Клинок Тишалла - Мэтью Стовер
Шрифт:
Интервал:
Закладка:
– Что ты делаешь? Она мертва, Тан’элКот. Связь порвана.
– Мертва, да – но шаблон ее сознания сохранился, как живет во мне душа вашего сына. Он был заморожен в момент ее гибели. Шаблон бессилен, верно, но только пока лишен тела, которым может повелевать. Представьте себе, скажем, записанную на диске компьютерную программу: информационную структуру, для которой требуются лишь терминал, на котором выполняется, и источник силы для запуска.
– Какой силы?
И за ее спиной, в дверях, раздался бездушный скрежет, служивший голосом Артуро Коллбергу:
– Моей силы.
Земную жизнь пройдя до половины, подлый рыцарь очутился в сумрачном лесу, где не было путей и все тропы вели к погибели.
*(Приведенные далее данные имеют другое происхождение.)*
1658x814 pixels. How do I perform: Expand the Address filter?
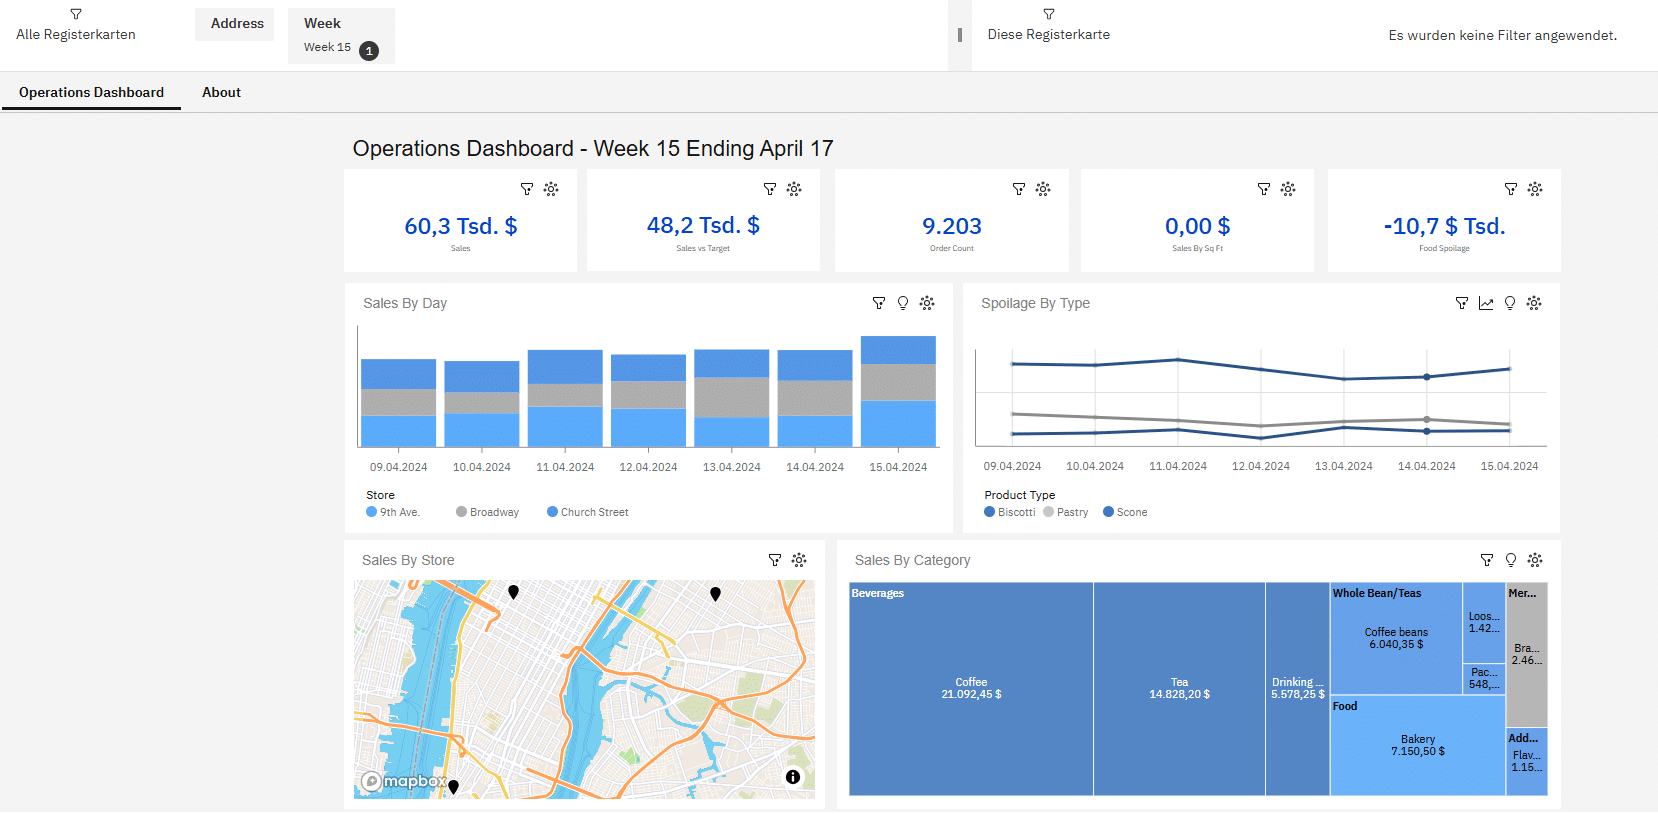coord(237,24)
И все же подлый рыцарь не терял надежды. К различным поводырям обращался он за помощью и направлением. Первым спутником ему была Мечта Юности. Потом он обратился к Дружбе, и к Долгу, и, наконец, к Рассудку, но по очереди они заводили его лишь в темные чащи.
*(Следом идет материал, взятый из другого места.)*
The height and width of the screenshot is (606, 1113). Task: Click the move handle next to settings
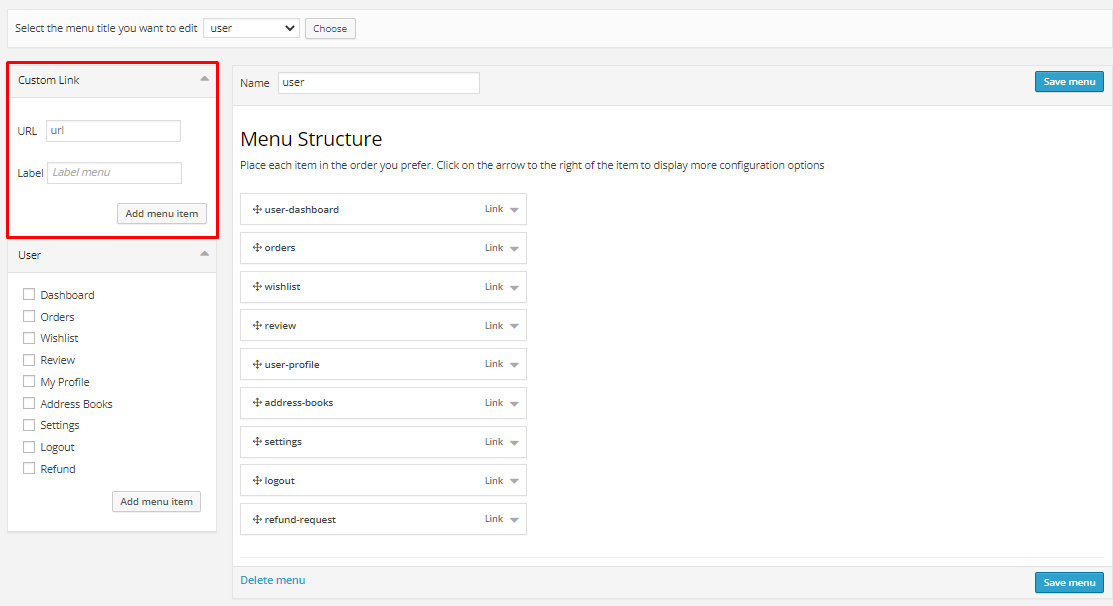point(257,442)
В конце концов подлый рыцарь оставил надежду и опустился на тропу, почитая себя за мертвого.
И по сию пору сидел бы он в том лесу, если бы лица его не коснулся ветер, принося с собою ароматы степных просторов, бескрайних небес, ясного солнца, снегов и высоких гор.
Ветер, подъятый крылами темного аггела.
Глава четырнадцатая
1
Новый отчет взорвался поясом шахида во чреве сети за несколько дней до праздника Успения. Актеры в Анхане наблюдали, как прибывает на барже делегация Монастырей со свитой из десятков чинуш и прислугою и тяжеловооруженными монахами с острыми взглядами ветеранов. У пристани в Промпарке делегацию встречала почетная стража, подобающая вассальным царькам, и оркестр столичного гарнизона в полном составе. Процессия встречающих окружила здоровенные дроги, которые пришлось волочь четырем горбатым волам.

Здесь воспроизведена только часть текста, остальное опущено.